Em nível da administração estadual, temos um Fundo de Cultura que de quase nada serve a população, nem aos artistas. Sua aplicação é falha, pois não dialoga com os anseios da Sociedade. Lançam editais com excesso de burocracia, atrasos nos repasses, e com pouca adesão da sociedade. A política de editais, até hoje nos aparece como o modelo mais acertado para o repasse de verba para a Cultura, apesar das falhas e da eterna adaptação (tanto por parte dos artistas como do poder público) às burocracias necessárias, não nos foi apresentado nenhum modelo que possa atingir com mais precisão os pontos já citados por mim no segundo parágrafo desse texto (transparência, democracia, acessibilidade e universalização). Parece que esta atitude da atual administração do Governo do Estado, vem no sentido de desmoralizar esse modelo, mas esse modelo é irreversível, talvez aí resida o grande fracasso dessa gestão. Não conseguiu implementar nenhum edital com frequência e continuidade, não conseguiu aumentar os investimentos do Fundo Estadual, ganhou a antipatia e o descrédito dos mais diversos setores artísticos, produziu um megaevento (o Agosto da Alegria) que esvaiu-se na sua própria essência (um evento que se reproduz anualmente e que não apoia o surgimento de novos repertórios culturais no seu território já nasce fadado ao fracasso),  sem contabilizar os inúmeros cachês que foram pagos com atraso. Apesar de existir um esforço desprendido por parte dessa gestão da adesão ao Sistema Nacional de Cultura, inclusive com o Plano Estadual prestes a ser aprovado na Assembleia Legislativa, digo-lhe que dessa administração não esperamos mais nada além de seu término.
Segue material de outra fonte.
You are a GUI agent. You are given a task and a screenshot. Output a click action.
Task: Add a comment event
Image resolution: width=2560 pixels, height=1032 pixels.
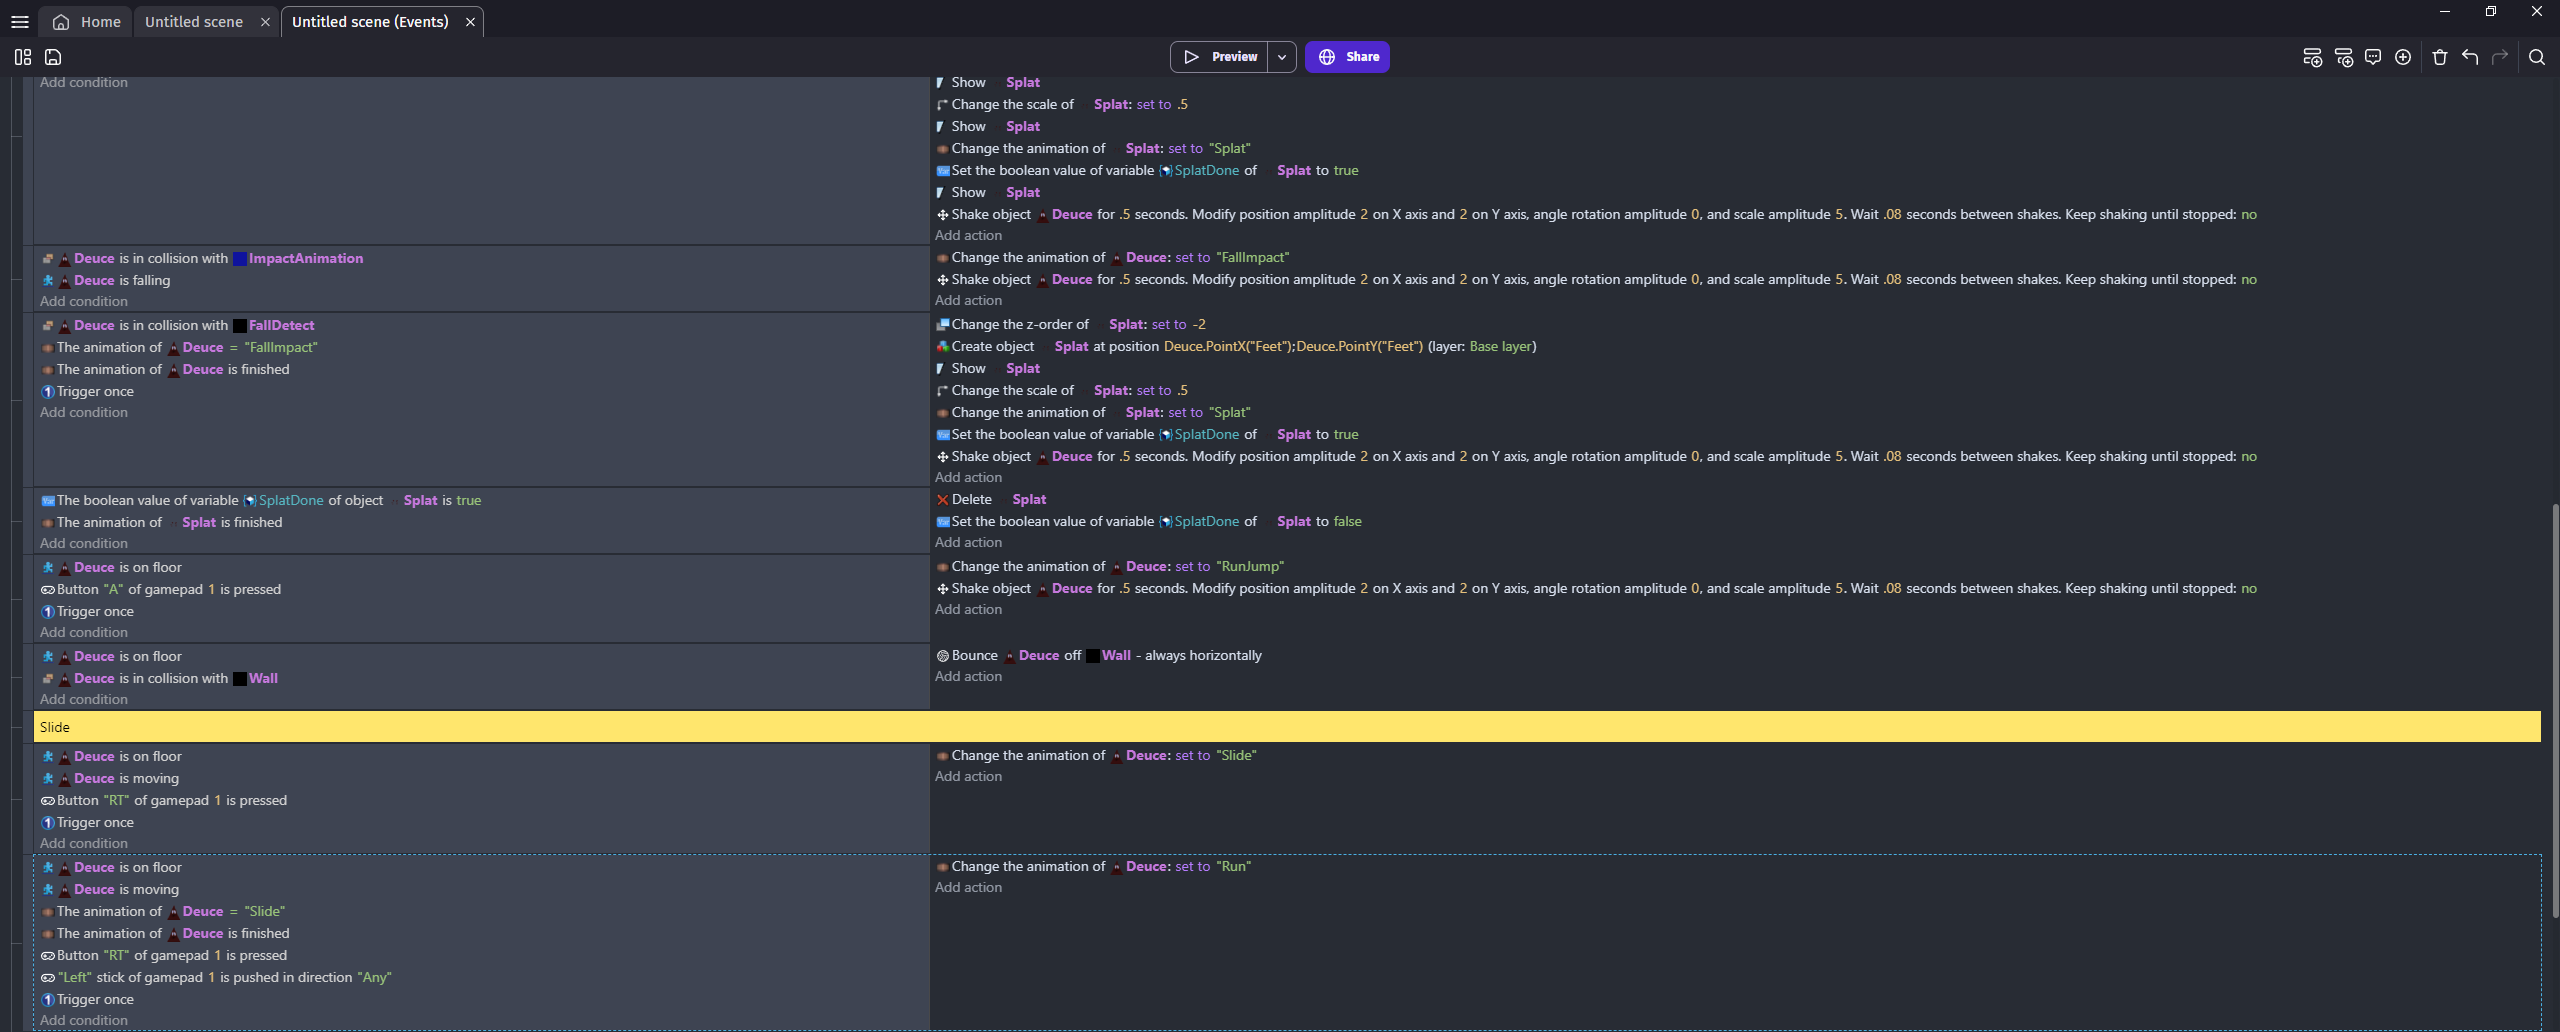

Em nível municipal temos um Presidente/Secretário, Dácio Galvão, que retoma o posto que já ocupara em gestões passadas. Nada mais comum do que achar que o que deve ser feito é o que já havia sido feito. A política de eventos foi retomada com muita força, pois o mesmo é um Gestor irretocável no tocante a Produção Cultural, pagamento de cachês com prazos definidos e com um calendário organizado. Mas existe um movimento nos bastidores da FUNCARTE que pode modificar o modus operandi da atual gestão (haja vista ela está em seu primeiro ano de ação e trabalhando com um orçamento definido na gestão passada), pois uma equipe muito bem preparada vem trabalhando para dar início à criação do Plano e do Sistema Municipais de Cultura, e que pode nos deixar um legado importante e que levará a administração pública de Natal a executar ações definidas pela Sociedade Civil. Artistas, apreciadores, produtores, críticos, pesquisadores e demais atores sociais deverão estar envolvidos em um processo democrático de elaboração desses documentos e dessas ações. Por isso não posso dizer que dessa gestão há de se esperar coisas boas, mas posso dizer que há de se cobrar coisas boas.

No tocante ao financiamento precisamos avançar muito, tanto no aumento do repasse das verbas, como nos modelos de distribuição das mesmas, em níveis federal, estadual e municipais.

Fonte: http://issuu.com/evilasiojunior/docs/revista_folhetim_-_edi____o_n___0_-

O referido texto foi escrito para a Revista Folhetim, que foi fruto do trabalho de conclusão de curso de Evilásio Júnior e Kamila Álvares, âmbos do Curso de Comunicação Social – Jornalismo da UFRN em dezembro de 2013.